Selected text:
- - - - - - -
Read only memory (ROM), a kind of non-volatile memory, does not lose stored information and data even when power off. Erasable programmable ROM (EPROM) further develops ROM's application into capability of data erasable and rewriteable. However, erasing data in an EPROM requires ultraviolet rays, which raises cost of EPROM. Furthermore, all the programs or data stored in the EPROM are erased indiscriminately in an erasing process even only a portion of them are aimed to be erased. Therefore, for each data alternation, the whole flash memory needs to be reprogrammed, which is time-wasting.
Another kind of data erasable memory, electrically erasable programmable ROM (EEPROM), does not have above disadvantages, in which data can be erased and rewritten bit by bit, facilitating repeated programming, reading and erasing.
FIG. 1 is a schematic cross-sectional view of a memory cell in a conventional EEPROM.
- - - - - - -
Data segment:
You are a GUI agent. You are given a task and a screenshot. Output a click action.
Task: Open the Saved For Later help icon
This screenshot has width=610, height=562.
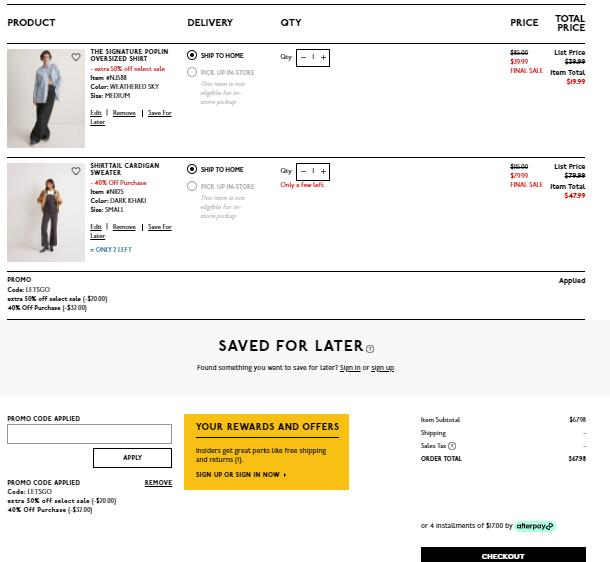(x=370, y=349)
- - - - - - -
Problems to work on:
a) Using the passage on erasable memory, answer each question:
(i) What kind of memory is ROM?
(ii) What does erasing data in an EPROM require?
(iii) In an EEPROM, in what unit can data be erased and rewritten?
b) According to the passage on erasable memory, why does changing data in an EPROM waste time?
The data have no connection to the passage on erasable memory.

Full solutions:
a)
(i) Non-volatile memory.
(ii) Ultraviolet rays.
(iii) Bit by bit.

b) Erasing an EPROM removes all of its stored programs and data, even when only a portion of them is meant to be erased. So every data alteration requires reprogramming the whole memory.